If you're a Joss Whedon fan -- and all quality TV enthusiasts should be -- you're already sold on Nathan Fillion's roguish charms, thanks to his starring roles as the space cowboy in Firefly and the hammy hero in Dr. Horrible's Sing-Along Blog. In ABC's Castle, anyone who watches should be equally enthusiastic.
Nathan Fillion, in this role no less than his others, is a natural-born TV star...
He's got the easy manner of a Bruce Willis or a James Garner, with the same gift for playful comedy and arrested adolescence.
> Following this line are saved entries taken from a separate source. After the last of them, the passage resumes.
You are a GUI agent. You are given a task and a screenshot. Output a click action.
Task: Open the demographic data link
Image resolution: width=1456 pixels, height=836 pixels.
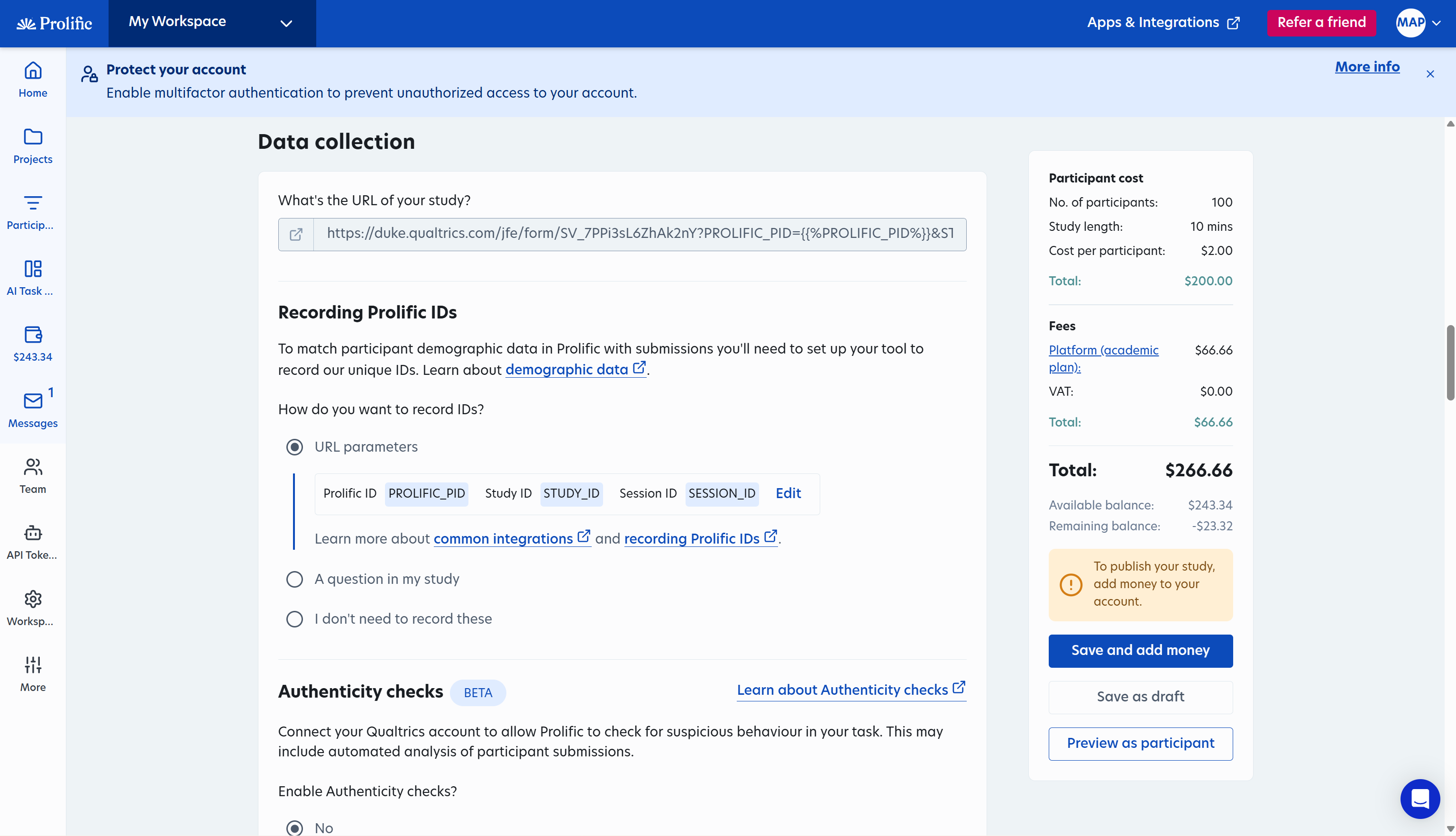click(x=568, y=369)
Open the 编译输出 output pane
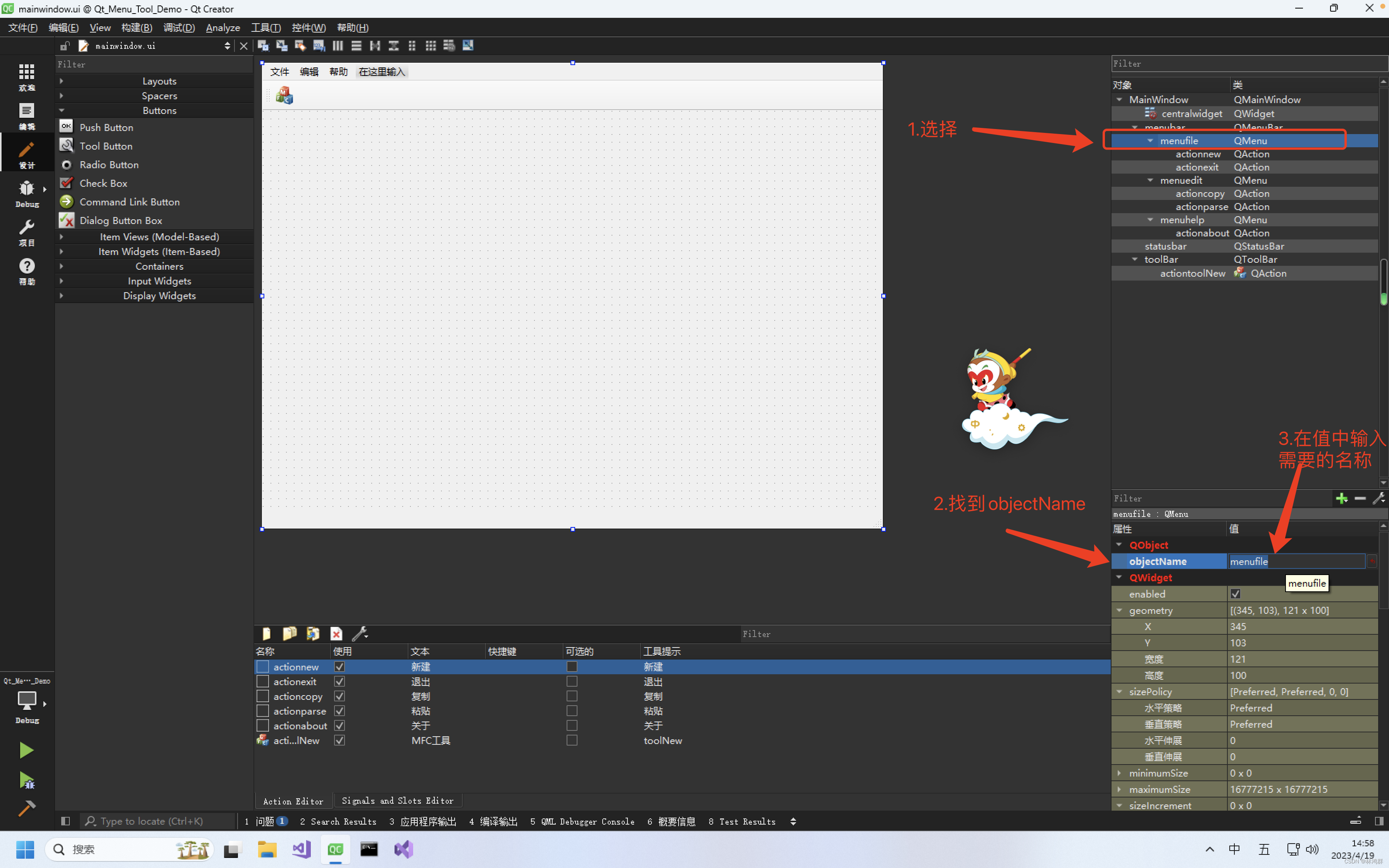 pyautogui.click(x=493, y=822)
In Castle, he plays a bestselling mystery author, Rick Castle, who's teamed temporarily - then more permanently -- with a beautiful, tightly wound NYPD detective named Kate Beckett, played by Stana Katic.
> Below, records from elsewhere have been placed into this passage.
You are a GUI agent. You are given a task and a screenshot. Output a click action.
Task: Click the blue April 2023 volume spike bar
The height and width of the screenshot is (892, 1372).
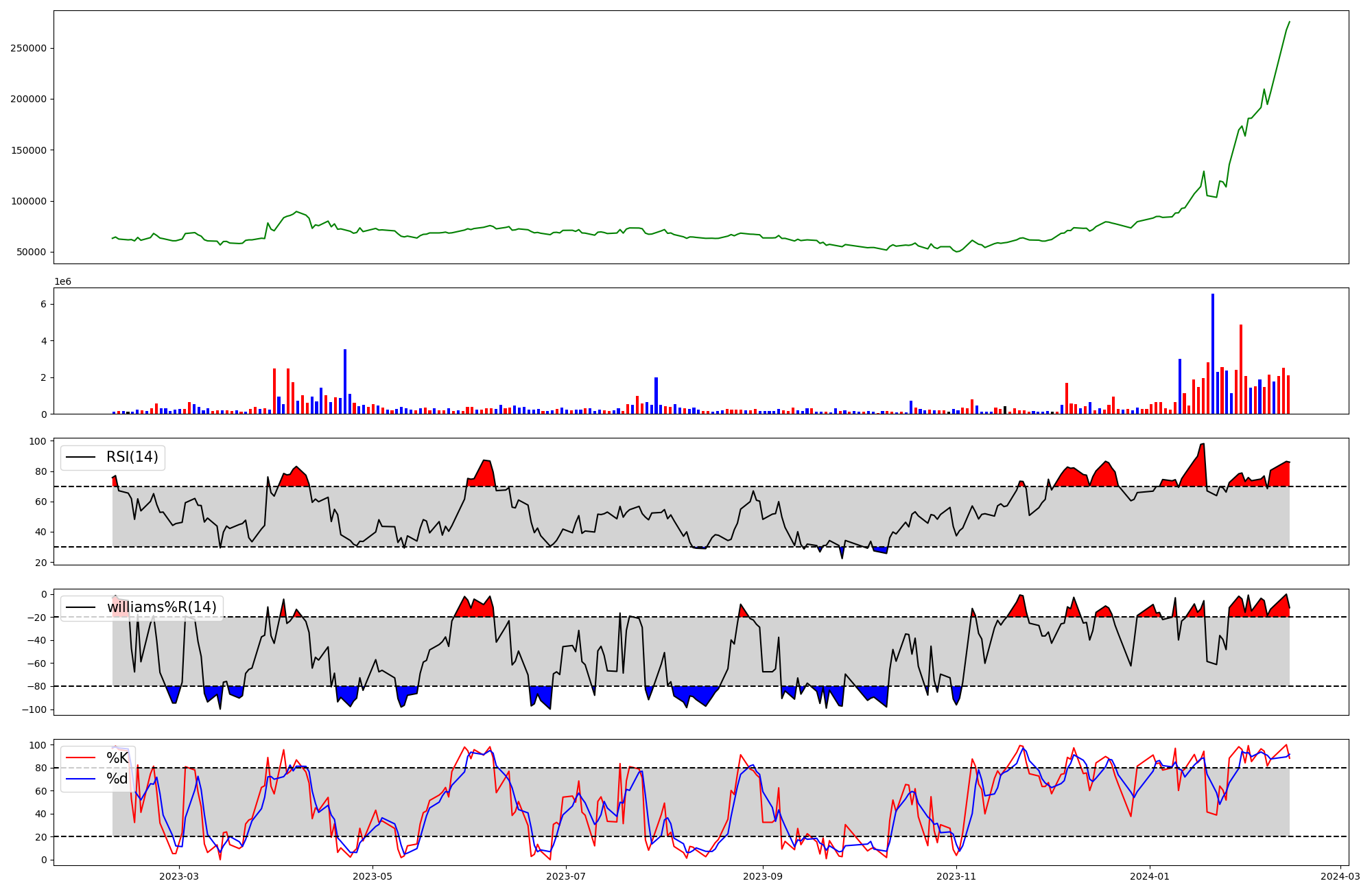pyautogui.click(x=345, y=382)
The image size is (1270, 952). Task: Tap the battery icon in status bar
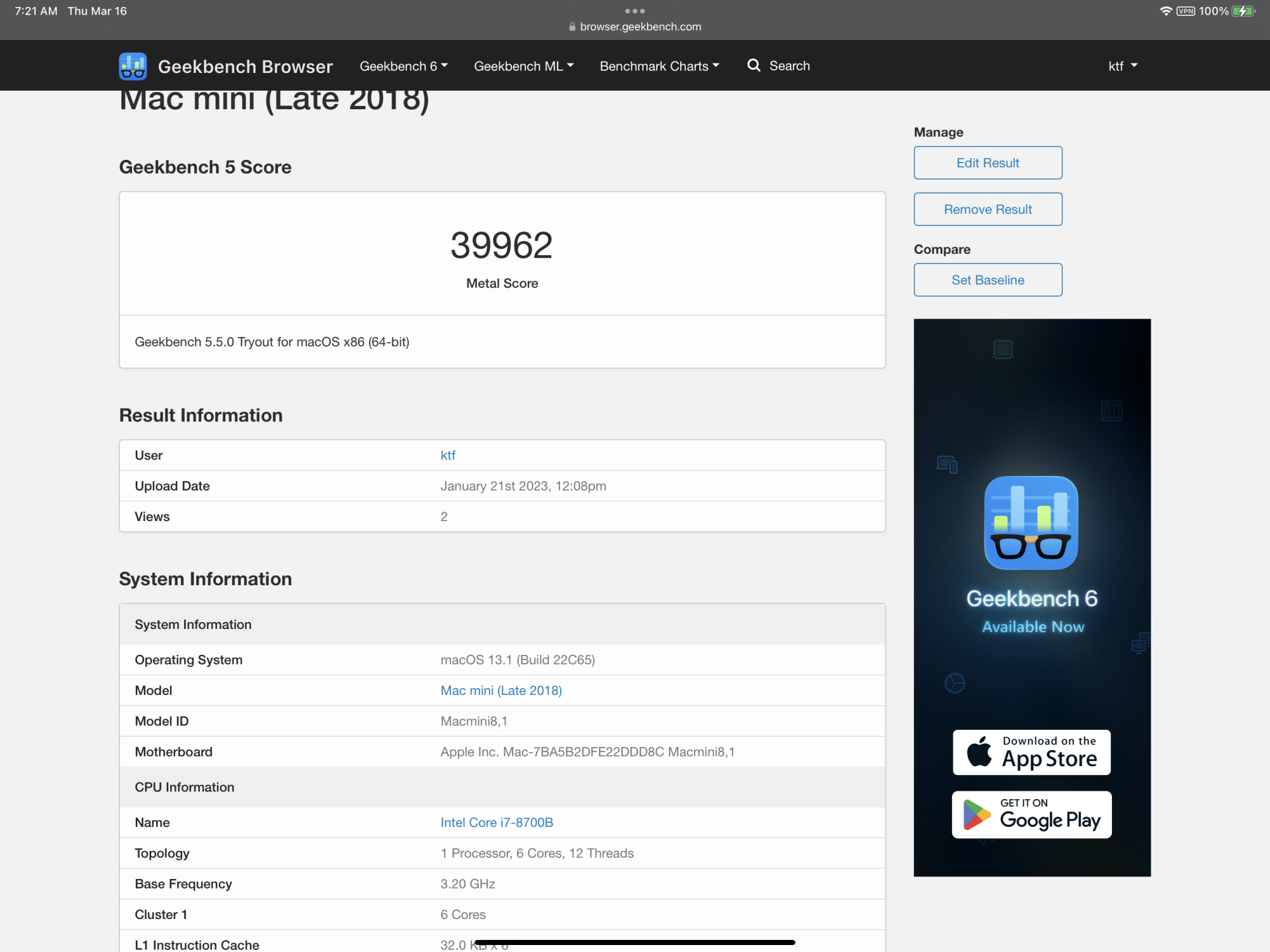click(1243, 11)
The dynamic is a little similar to that of detectives Charlie Crews and Dani Reese on NBC's Life, but not as sharp. Castle creator Andrew W. Marlowe stacks the deck with his odd couple, so that Castle -- at least at the start -- is always right, and Beckett is exasperated but intrigued. Making them more equal would have made the chemistry stronger (and the show better), but Fillion is more than up to carrying most of the load.
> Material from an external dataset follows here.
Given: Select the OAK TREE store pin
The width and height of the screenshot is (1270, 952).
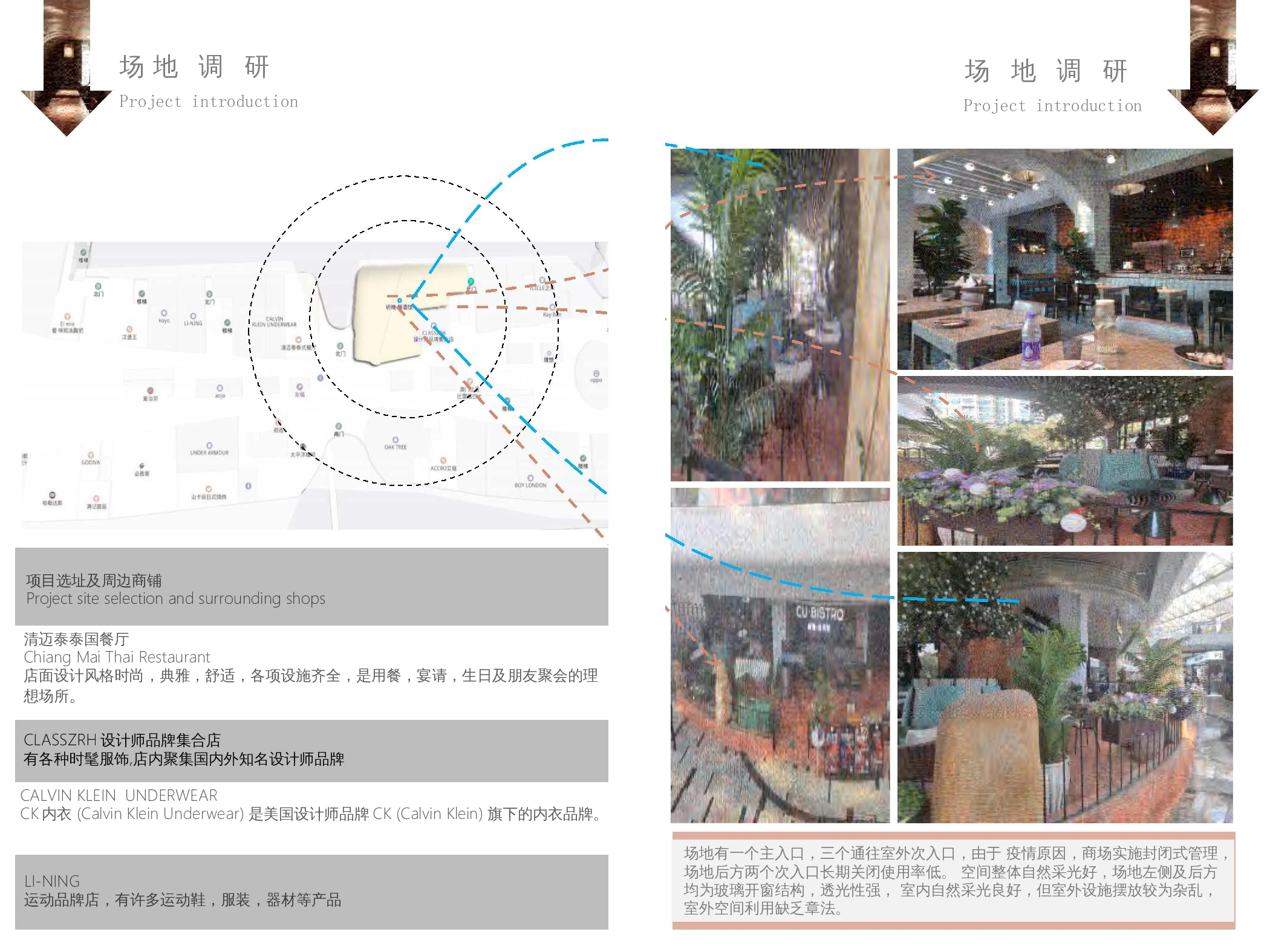Looking at the screenshot, I should pyautogui.click(x=395, y=441).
"He is like a nine-year-old on a sugar rush," Beckett complains of the womanizing, quick-thinking author. But she's stuck with him anyway, when a series of murders point to someone who's copying the crime scenes in his novels. He's horrified of that -- but he plays poker with a bunch of fellow novelists, and he's a little thrilled to brag to them about it, too.
"In my world," Castle tells her, "that's the red badge of honor. That's the criminal Cooperstown!"
And in the pilot, there's an extra kick: the authors around his poker table, playing themselves, include James Patterson and Stephen J. Cannell. Cannell, in his TV days, wrote The Rockford Files, and he'd be a natural to write for, as well as appear on, Castle.
Castle's just his type of character -- and Nathan Fillion, like James Garner, is just his type of actor.
And, by the way, Castle could USE some sharper writing, to match the sparkle of its leading man.